Veneno não é remédio e pode matar

Artigo originalmente publicado no Correio Popular, na edição de 26 de julho de 2001.
Por:
Cármino Antonio de Souza - professor titular de Hematologia da Faculdade de Ciências Médicas da Unicamp.
Tereza Carlota Pires Novaes - mestre em Química Analítica da IQUSP-SP e aposentada da Fundacentro.
 

Nós gostaríamos de deixar registrado, frente ao crescimento da epidemia de Dengue, uma colocação fundamental à preservação da saude pública que é a seguinte: não caiam no erro de intensificar o combate à dengue ampliando o já abusivo uso de inseticidas.

Inseticida é veneno e não é remédio. Porque fazemos esta colocação? Desde a implantação do PEAa (Plano de Eradicação do Aedes aegypti), muitos anos atrás, plano este baseado, fundamentalmente, em um princípio errado que é o da erradicação do mosquito, a epidemia só cresceu. Neste ano de 2001, houve um aumento expressivo de casos. A epidemia já deveria estar erradicada caso o PEAa houvesse funcionado, já que previa a erradicação até o ano 2000. É muito importante dizer ainda que mortes por Dengue são raras. Porém, mortes causadas por doenças tóxicas secundárias à exposicão química, como a Anemia Aplástica Grave, em pacientes expostos a nebulização de inseticidas no combate à Dengue, já foram registradas por nós e por outros grupos brasileiros de Hematologia.

Duas teses apresentadas em 2000, uma em Curitiba e outra em São Paulo, mostraram a freqüente relação desta grave infermidade hematológica e exposição a inseticidas. O combate ao mosquito da Dengue está baseado em três ações de alto risco para a população: 1- tratamento focal, através da colocação de Temefós na água potável (pasmem), vasos, e áreas dorniciliares como quintais, jardins etc.. Felizmente em São Paulo, a Sucen em outubro/2000 eliminou esta prática como rotina, mas que não está extinta em outros Estados; 2- Pulverização com inseticida organofosforados, como ação preventiva de pontos de maior risco da presença de mosquitos (pontos estratégicos, como oficinas, borracharias, cemitérios etc.), com bombas de aplicação manual, a cada 15/30 dias, independentemente da presença de larvas; 3- Nebulizações químicas nas ruas e domicílios (Fumacê) e nos ambientes abertos, com a utilização de Cipermetrina, inseticida piretróide de classe toxicológica II (altamente tóxico), mantendo alta atividade letal ao mosquito por mais de nove meses, impregnado em madeira.
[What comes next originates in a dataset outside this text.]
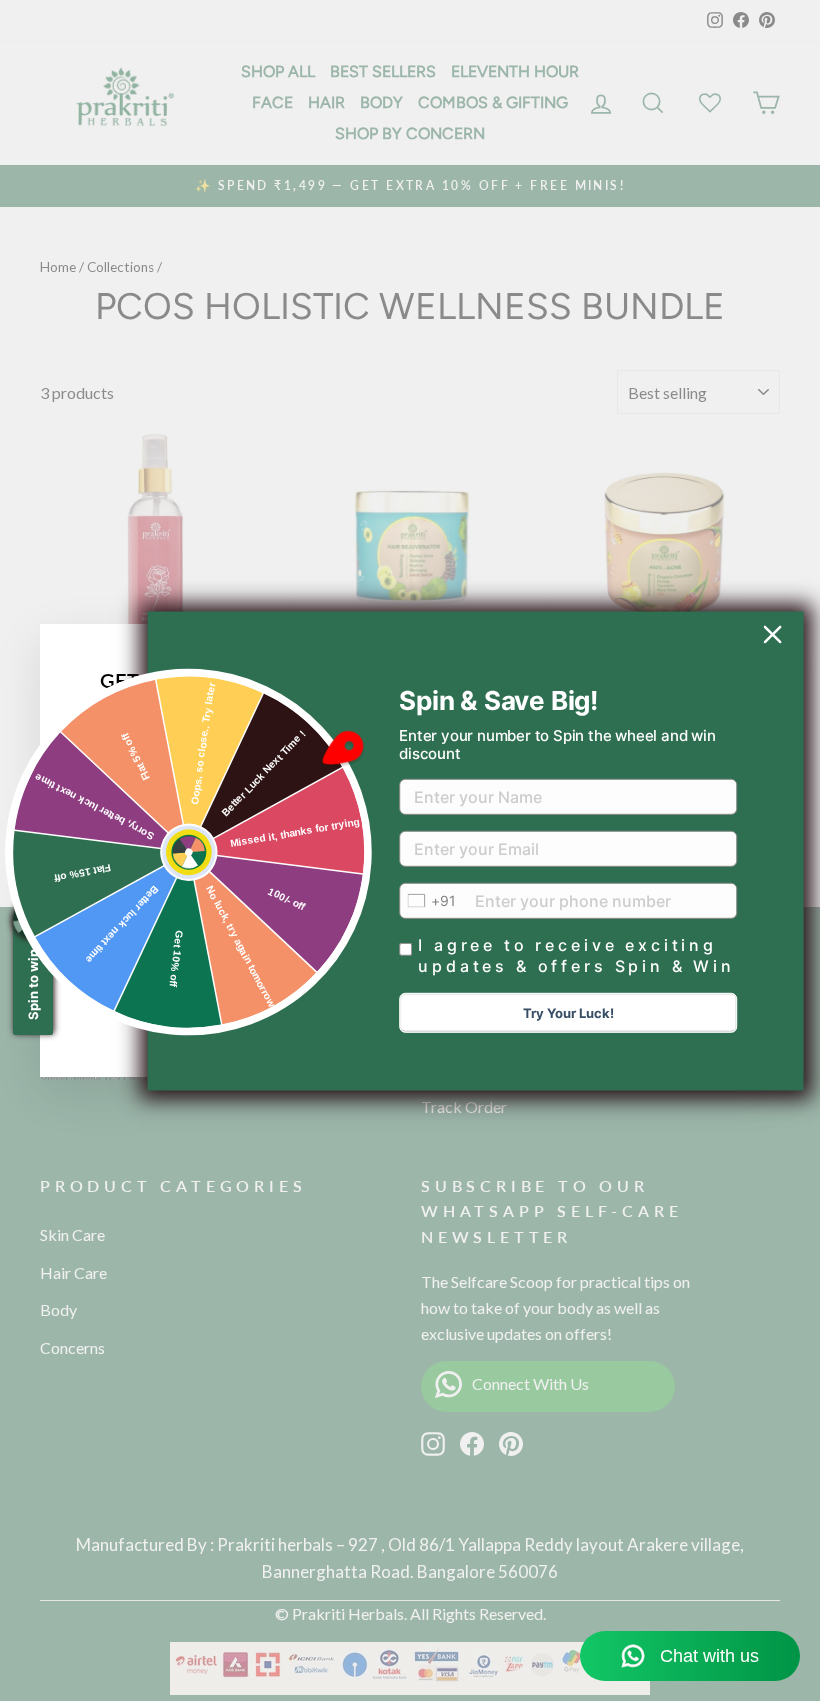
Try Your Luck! (568, 1013)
Este inseticida apresenta ação neurotóxica, alergizante e de longo efeito residual no ambiente. Estas nebulizações são aplicadas em operações de bloqueio a partir de qualquer notificação de casos suspeitos. Como sabemos, a relação casos suspeitos/confirmádos é muito alta. Além disso, esta operação gera uma população exposta ao inseticida e pode piorar a situação dos doentes que habitam na área de nebulização.

A pergunta óbvia agora é: o que se pode fazer? Há um modelo alternativo? Talvez não sejamos as pessoas mais indicadas para dizer, mas em nossa opinião diríamos que sim.E a nosso ver seria mais biologia, mais educação sanitária e menos química.
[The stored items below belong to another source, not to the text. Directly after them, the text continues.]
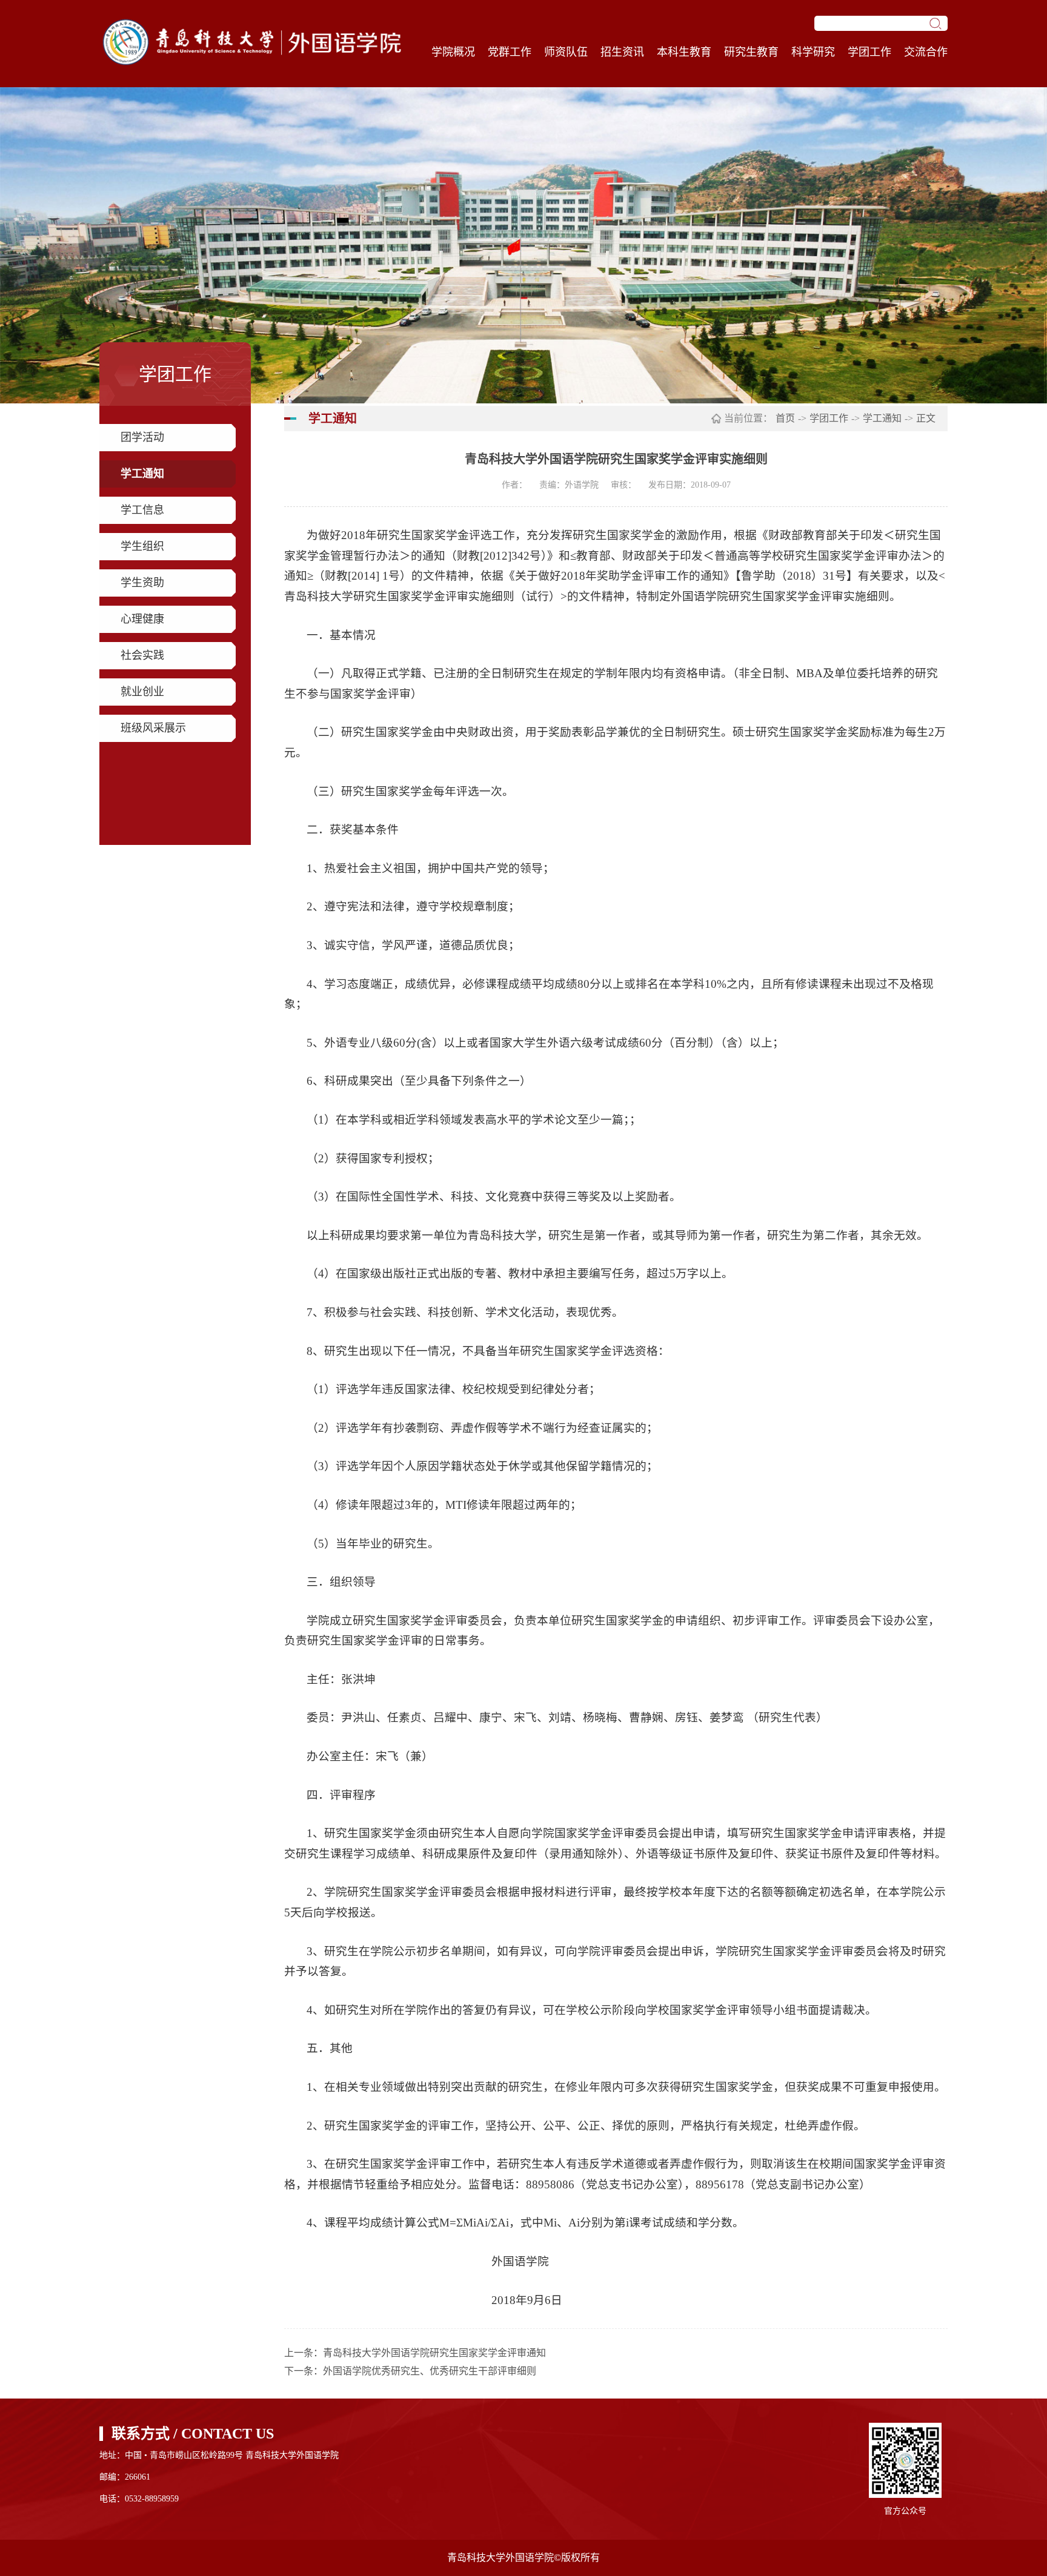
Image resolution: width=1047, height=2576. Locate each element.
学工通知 (142, 474)
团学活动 (142, 437)
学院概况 (453, 52)
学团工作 (869, 52)
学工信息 (142, 510)
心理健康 (142, 619)
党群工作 (509, 52)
Desta maneira, e muito sumariamente, a sugestão é: 1- incrementar a vigilência entomológica, através dos controles larvários e um extenso trabalho para detecão de focos larvários; 2- geração de mecanismos de controle dos criadouros; 3- Integração com a comunidade, gerando mudanças de hábitos domésticos e de administração pública do problema.
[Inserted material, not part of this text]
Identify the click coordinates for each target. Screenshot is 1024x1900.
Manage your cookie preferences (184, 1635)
Como comclusão cremos que devemos enfatizar o combate e o tratarmento limpo da epidemia, e procurar não centrar o combate no uso de venenos abolindo definitivamente as nebulizações químicas.

Desta forma, estaremos dando uma extraordinária contribuiçâo à preservação do ambiente onde vivemos, particularmente das cidades, bem como reduziriamos de maneira signficativa os riscos de doenças alérgicas de vários tipos, tóxicas e até tumorais.

A sociedade como um todo deve refletir seriamente sobre este assunto. Hoje os produtores de venenos e de bomas de pulverizaçâo são os principais beneficiários da atual estratégia, e nós, população e técnicos, temos sido os "inocentes úteis" que difundem os erros e os riscos.